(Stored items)

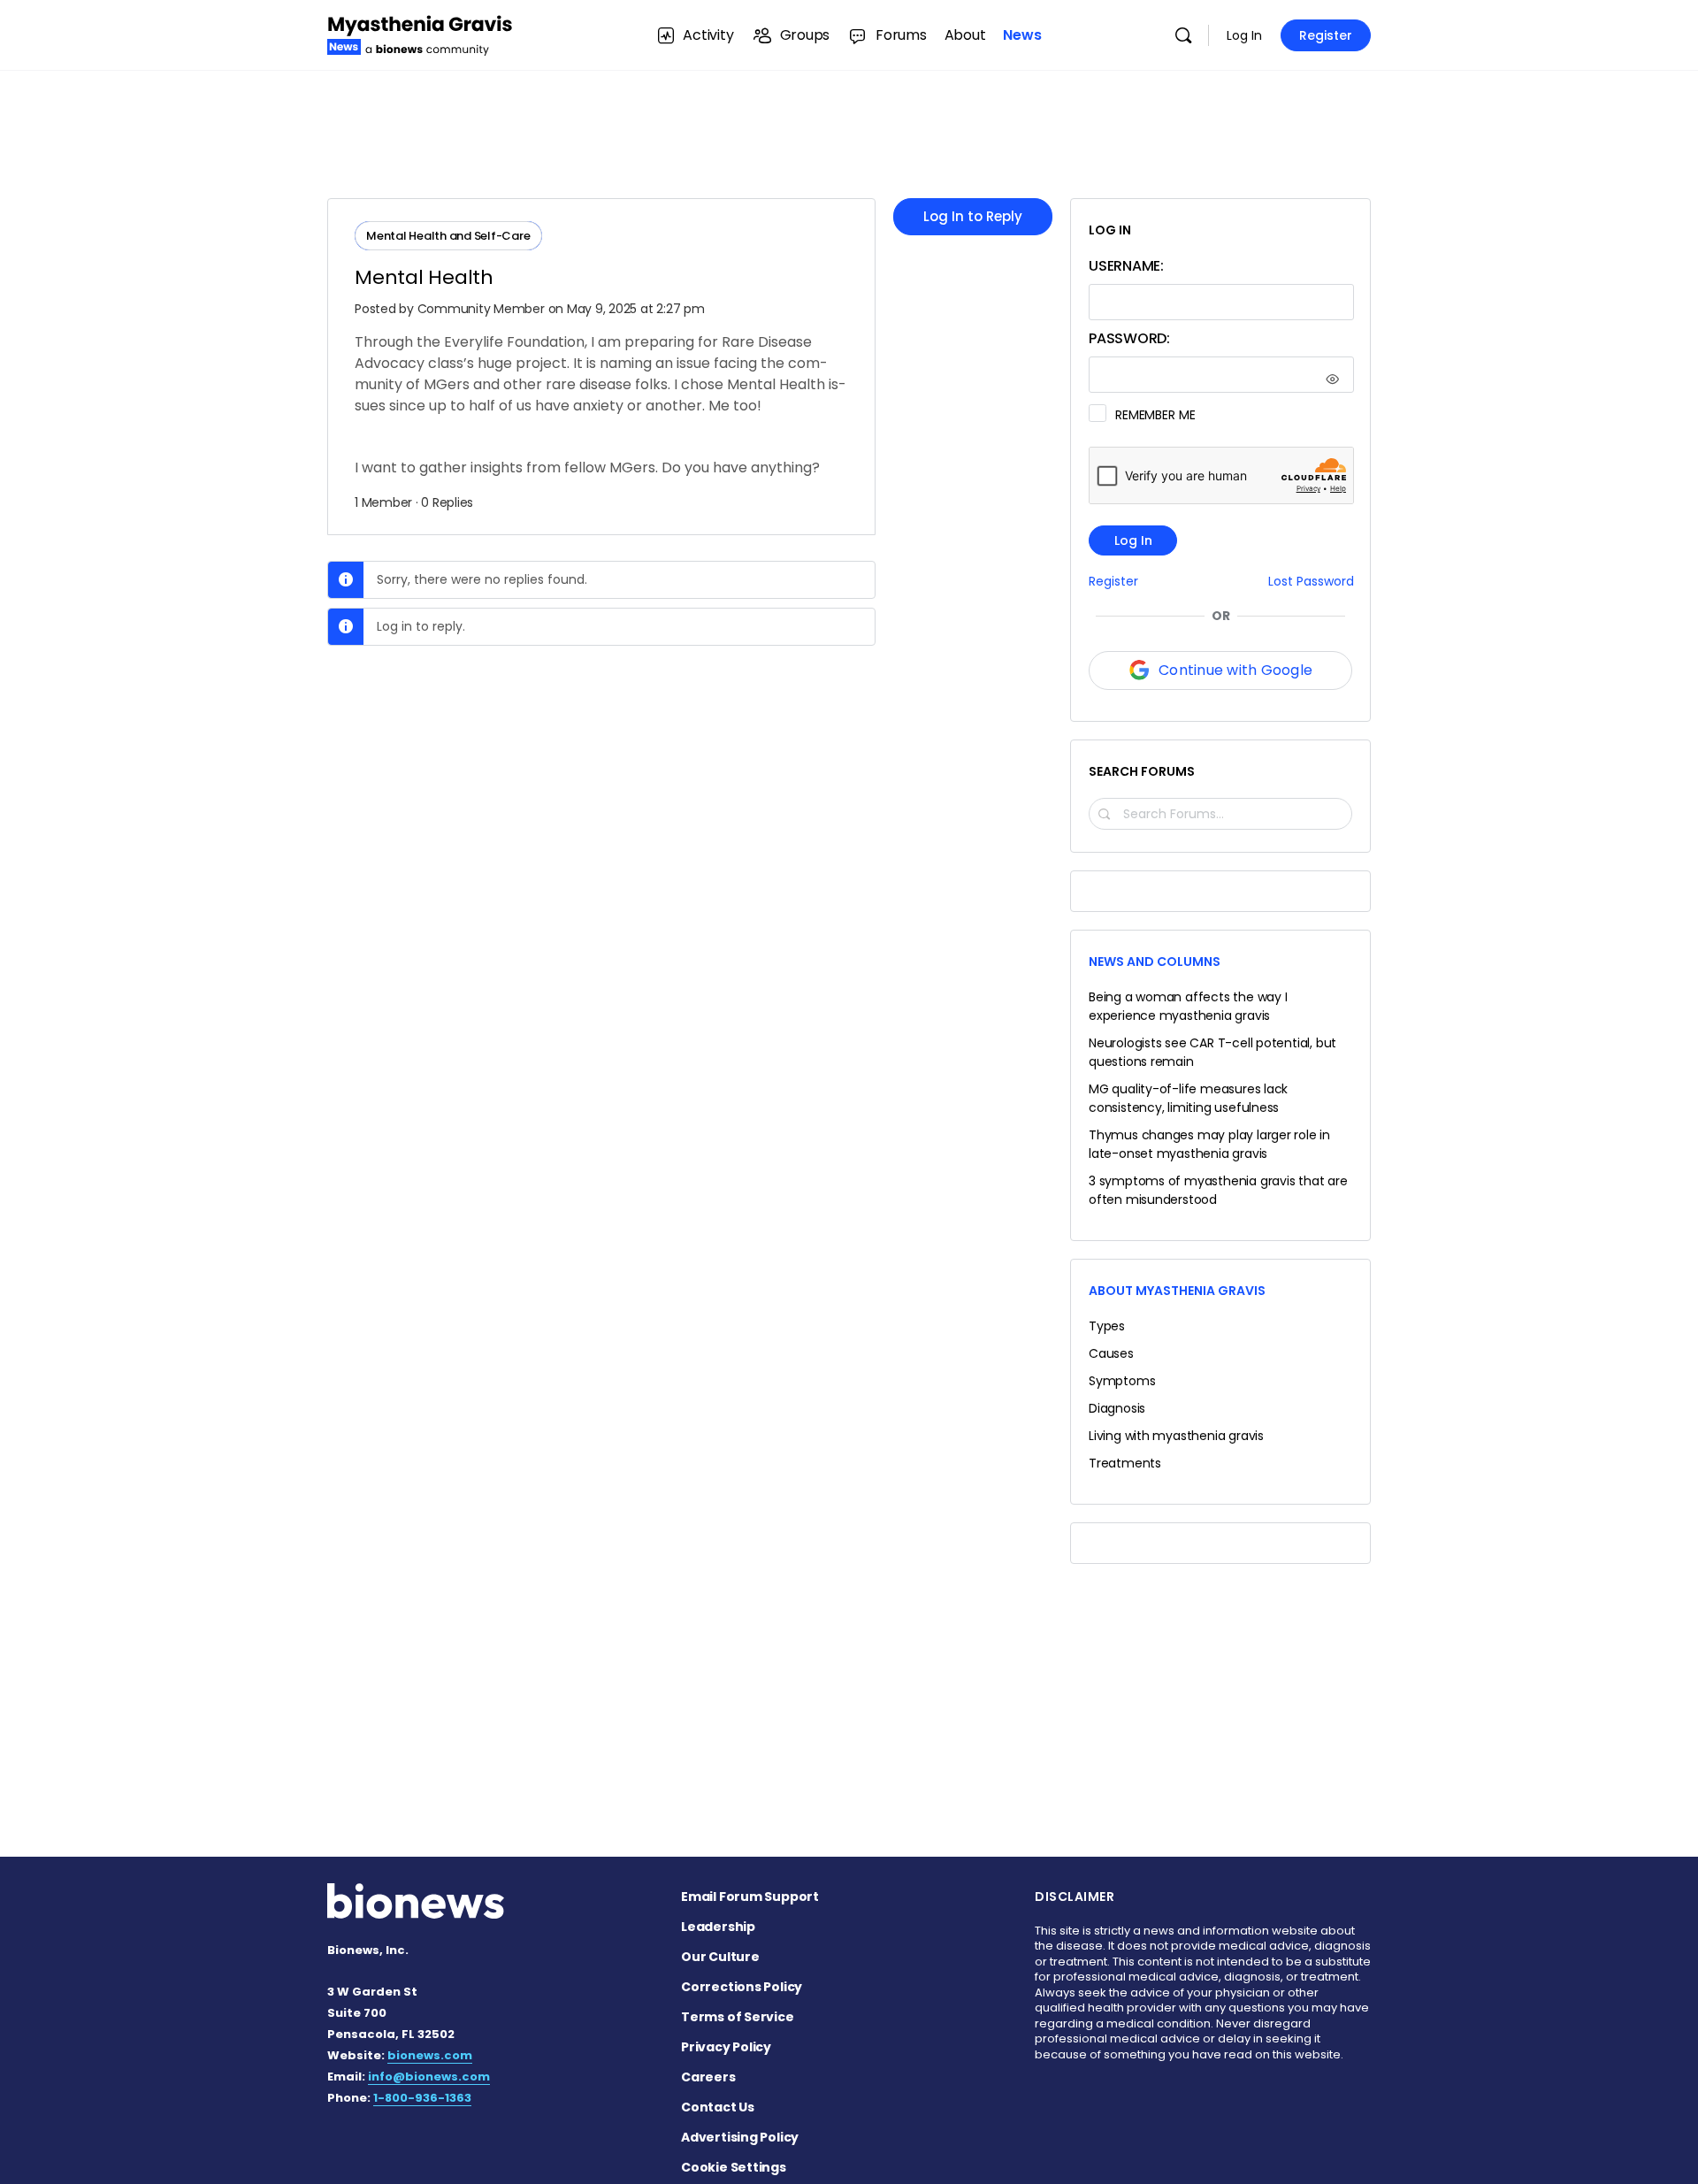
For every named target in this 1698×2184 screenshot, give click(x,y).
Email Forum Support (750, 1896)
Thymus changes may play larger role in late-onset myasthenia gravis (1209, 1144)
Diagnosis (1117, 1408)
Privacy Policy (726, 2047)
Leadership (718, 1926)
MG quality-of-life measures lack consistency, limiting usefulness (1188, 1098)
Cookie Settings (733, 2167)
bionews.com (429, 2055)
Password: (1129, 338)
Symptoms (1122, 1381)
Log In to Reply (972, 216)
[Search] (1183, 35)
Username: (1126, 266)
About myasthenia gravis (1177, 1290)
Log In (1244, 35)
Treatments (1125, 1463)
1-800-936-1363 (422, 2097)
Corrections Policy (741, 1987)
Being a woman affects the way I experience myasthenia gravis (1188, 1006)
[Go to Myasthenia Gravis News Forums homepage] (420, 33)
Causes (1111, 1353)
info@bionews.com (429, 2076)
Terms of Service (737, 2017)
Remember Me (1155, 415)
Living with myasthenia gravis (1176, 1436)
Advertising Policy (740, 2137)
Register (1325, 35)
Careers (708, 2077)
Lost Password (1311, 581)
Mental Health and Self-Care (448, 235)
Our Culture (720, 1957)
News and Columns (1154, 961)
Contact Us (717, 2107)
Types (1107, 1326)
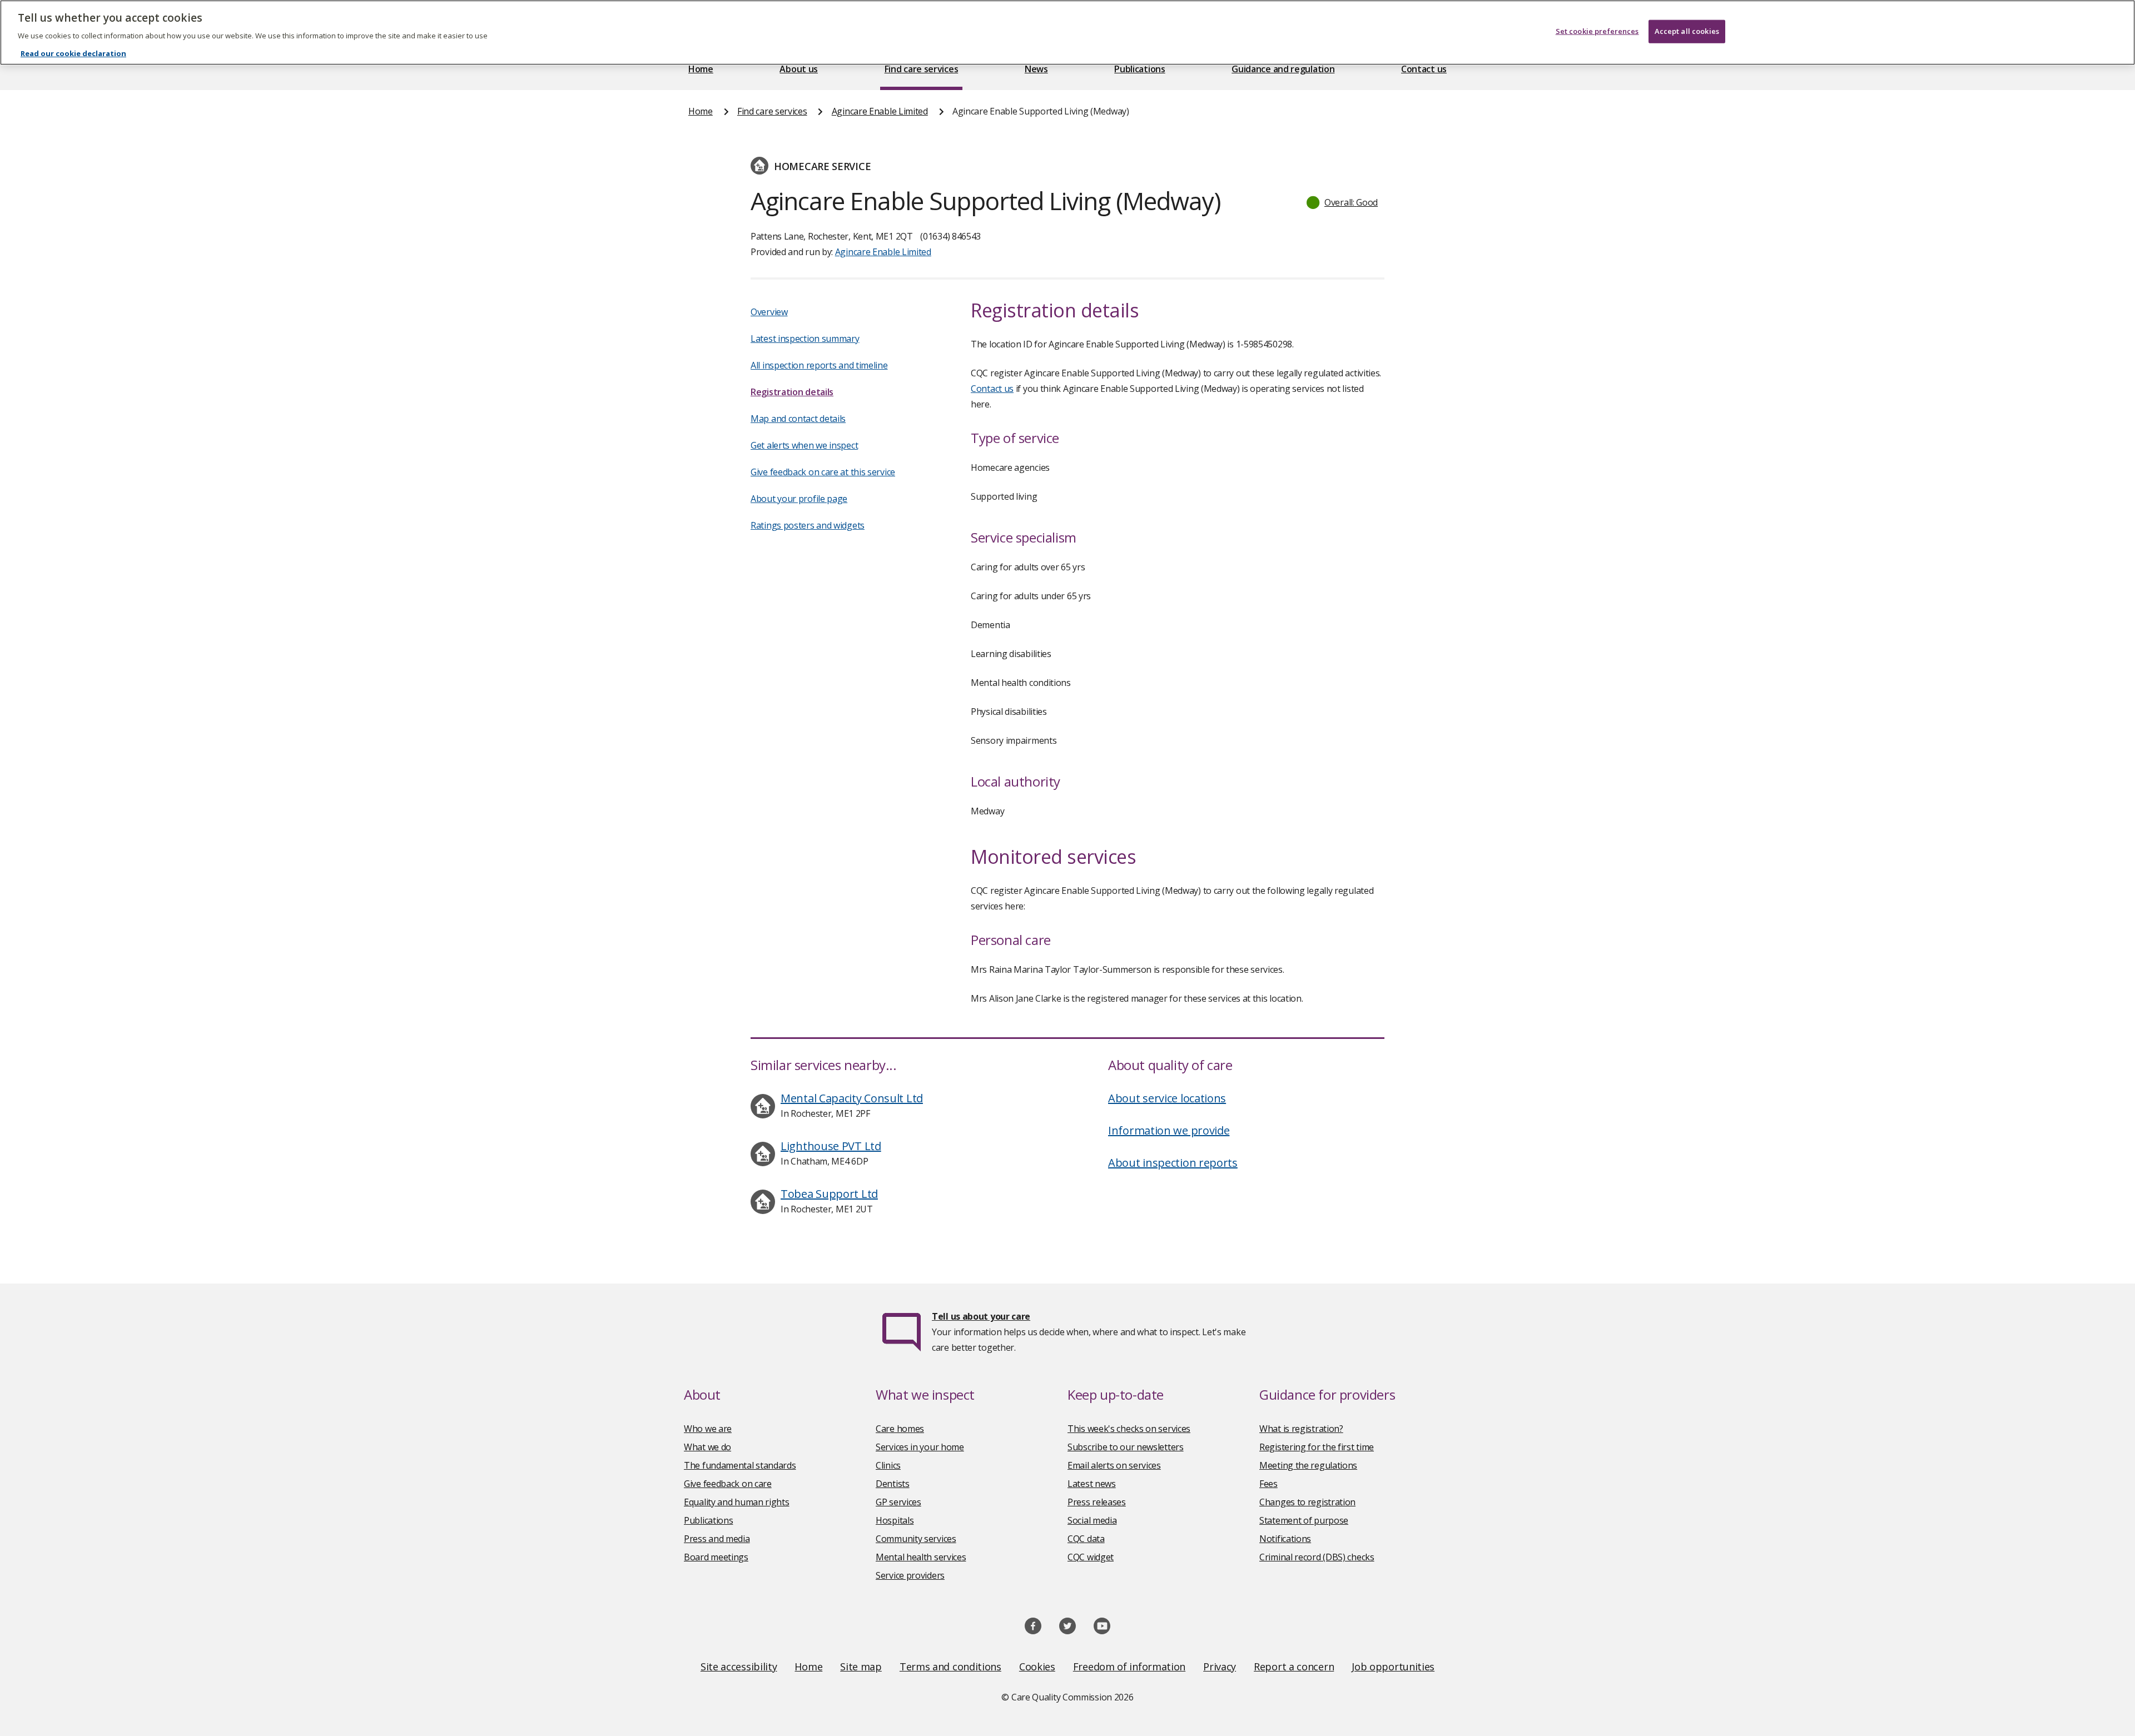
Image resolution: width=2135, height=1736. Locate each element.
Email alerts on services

WHAT YOU HAVE TO DO =>
A word-for-word retyping of every record is required, without the pictures.

PROBLEM SOLUTION =>
For every named target in this 1698×2184 screenshot, give click(x,y).
Email Forum Support (750, 1896)
Thymus changes may play larger role in late-onset myasthenia gravis (1209, 1144)
Diagnosis (1117, 1408)
Privacy Policy (726, 2047)
Leadership (718, 1926)
MG quality-of-life measures lack consistency, limiting usefulness (1188, 1098)
Cookie Settings (733, 2167)
bionews.com (429, 2055)
Password: (1129, 338)
Symptoms (1122, 1381)
Log In to Reply (972, 216)
[Search] (1183, 35)
Username: (1126, 266)
About myasthenia gravis (1177, 1290)
Log In (1244, 35)
Treatments (1125, 1463)
1-800-936-1363 (422, 2097)
Corrections Policy (741, 1987)
Being a woman affects the way I experience myasthenia gravis (1188, 1006)
[Go to Myasthenia Gravis News Forums homepage] (420, 33)
Causes (1111, 1353)
info@bionews.com (429, 2076)
Terms of Service (737, 2017)
Remember Me (1155, 415)
Living with myasthenia gravis (1176, 1436)
Advertising Policy (740, 2137)
Register (1325, 35)
Careers (708, 2077)
Lost Password (1311, 581)
Mental Health and Self-Care (448, 235)
Our Culture (720, 1957)
News and Columns (1154, 961)
Contact Us (717, 2107)
Types (1107, 1326)
Image resolution: width=2135, height=1736. Locate each element.
Email alerts on services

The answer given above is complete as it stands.